Le Tribunal administratif de Lyon rejette la requête de Mme A... qui contestait l'invalidité de son permis de conduire pour solde de points nul. La juridiction estime que le moyen soulevé, à savoir la contestation de la paternité des infractions routières, est inopérant devant le juge administratif. Cette appréciation relève en effet du juge judiciaire, d'autant que la requérante avait la possibilité de formuler une requête en exonération ou de contester le titre exécutoire de l'amende, ce qu'elle n'a pas fait. L'ordonnance est rendue en application de l'article R. 222-1 du code de justice administrative.
Texte intégral
Vu la procédure suivante :
Par une requête, enregistrée le 21 mai 2025, Mme C... A... doit être regardée comme demandant au tribunal d’annuler la décision référencée « 48 SI » en date du 28 mars 2022 par laquelle le ministre de l’intérieur a constaté l’invalidité de son permis de conduire pour solde de points nul.
Elle soutient que les infractions en date des 12 août 2021, 12 mars 2022, 25 juin 2022, 1er octobre 2022, le 30 août 2022 et le 28 décembre 2022 qui lui sont reprochées ont été commises par son fils.
Vu les autres pièces du dossier.
Vu le code de justice administrative.
Considérant ce qui suit :
Aux termes de l’article R. 222-1 du code de justice administrative : « (…) les présidents de formation de jugement des tribunaux (…) peuvent, par ordonnance : / (…) 7° Rejeter, après l'expiration du délai de recours ou, lorsqu'un mémoire complémentaire a été annoncé, après la production de ce mémoire, les requêtes ne comportant que des moyens de légalité externe manifestement infondés, des moyens irrecevables, des moyens inopérants ou des moyens qui ne sont assortis que de faits manifestement insusceptibles de venir à leur soutien ou ne sont manifestement pas assortis des précisions permettant d'en apprécier le bien-fondé (…). »
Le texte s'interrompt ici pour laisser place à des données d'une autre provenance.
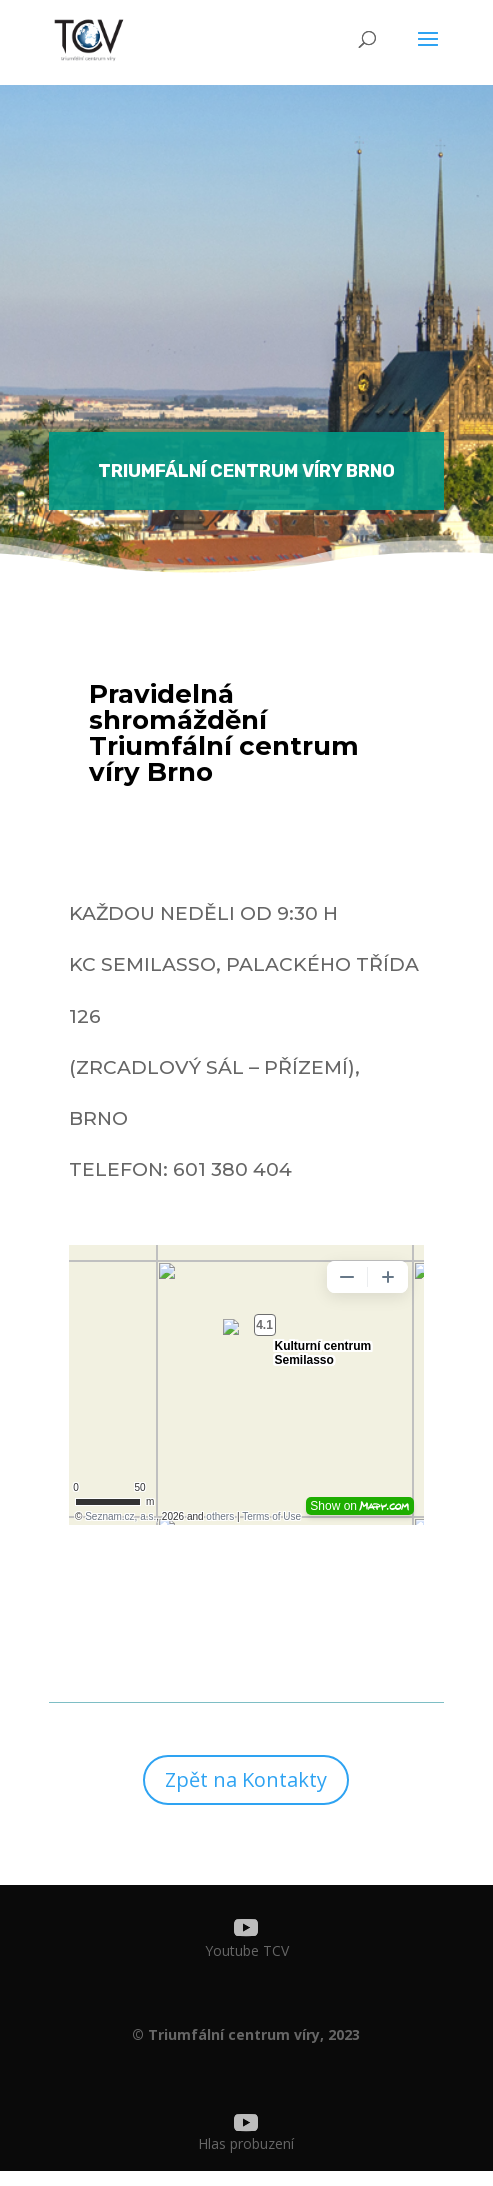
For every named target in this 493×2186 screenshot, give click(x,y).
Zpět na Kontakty (246, 1779)
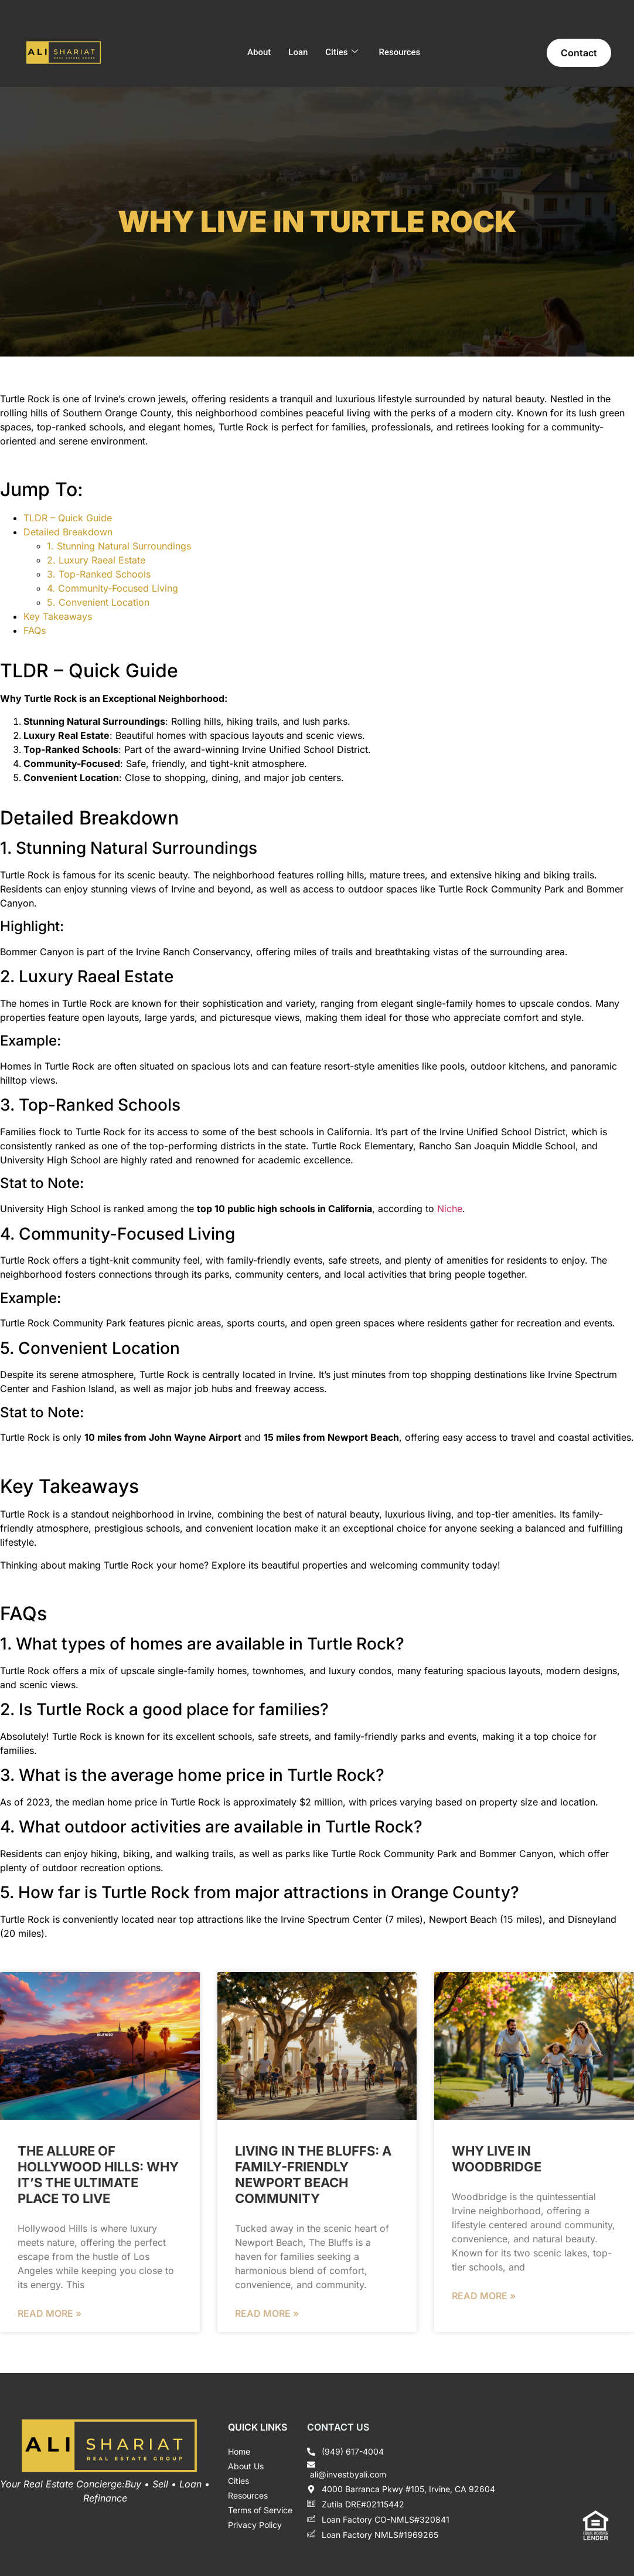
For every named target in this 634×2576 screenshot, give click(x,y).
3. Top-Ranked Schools (99, 574)
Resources (400, 52)
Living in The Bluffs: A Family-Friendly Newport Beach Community (313, 2174)
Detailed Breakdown (68, 532)
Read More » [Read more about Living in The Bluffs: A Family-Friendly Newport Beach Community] (267, 2313)
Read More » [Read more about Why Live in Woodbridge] (484, 2296)
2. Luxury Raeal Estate (96, 560)
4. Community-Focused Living (112, 588)
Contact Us (338, 2427)
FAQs (34, 630)
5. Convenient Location (98, 602)
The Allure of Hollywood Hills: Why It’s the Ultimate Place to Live (98, 2174)
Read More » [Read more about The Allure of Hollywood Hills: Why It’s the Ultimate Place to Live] (49, 2313)
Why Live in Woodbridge (496, 2158)
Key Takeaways (57, 616)
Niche (449, 1208)
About (259, 52)
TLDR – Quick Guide (67, 518)
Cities (341, 52)
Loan (298, 52)
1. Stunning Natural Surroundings (119, 546)
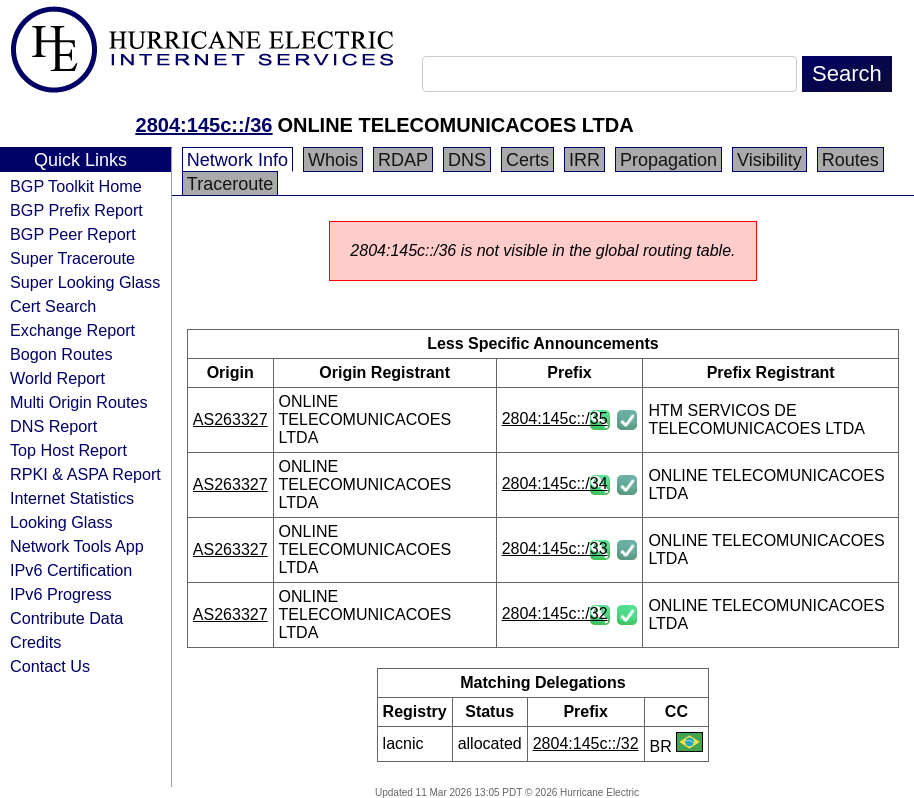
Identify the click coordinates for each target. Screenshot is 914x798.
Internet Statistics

En application des articles 529 et suivants du code de procédure pénale, il appartient au contrevenant qui conteste avoir commis une infraction de formuler une requête en exonération auprès du service indiqué dans l’avis de contravention. Le paiement de l’amende forfaitaire ou l’émission d’une amende forfaitaire majorée valent, en application des dispositions de l’article L. 223-1 du code de la route, reconnaissance de la réalité de l’infraction.
Il résulte de ces dispositions que l’appréciation de l’imputabilité à un conducteur d’une infraction relève de l’office du juge judiciaire dans le cadre d’une procédure pénale et que le contrevenant ne peut utilement soulever devant le juge administratif un moyen tiré de ce qu’il n’est pas l’auteur de l’infraction contestée, lorsqu’il a payé l’amende forfaitaire ou qu’un avis d’amende forfaitaire majorée a été émis.
Mme A..., pour contester la décision par laquelle le ministre de l’intérieur a constaté l’invalidité de son permis de conduire, se prévaut de l’illégalité des décisions de retrait de points sur lesquelles elle se fonde, en se bornant à soutenir qu’elle n’est pas responsable des infractions des 12 août 2021, 12 mars 2022, 25 juin 2022, 1er octobre 2022, le 30 août 2022 et le 28 décembre 2022. Cependant, ce moyen est inopérant devant le juge administratif et cette circonstance est sans incidence sur l’appréciation de la matérialité de l’infraction. En tout état de cause, il appartenait à l’intéressée de formuler une requête en exonération ou de contester le titre exécutoire de l’amende forfaitaire majorée.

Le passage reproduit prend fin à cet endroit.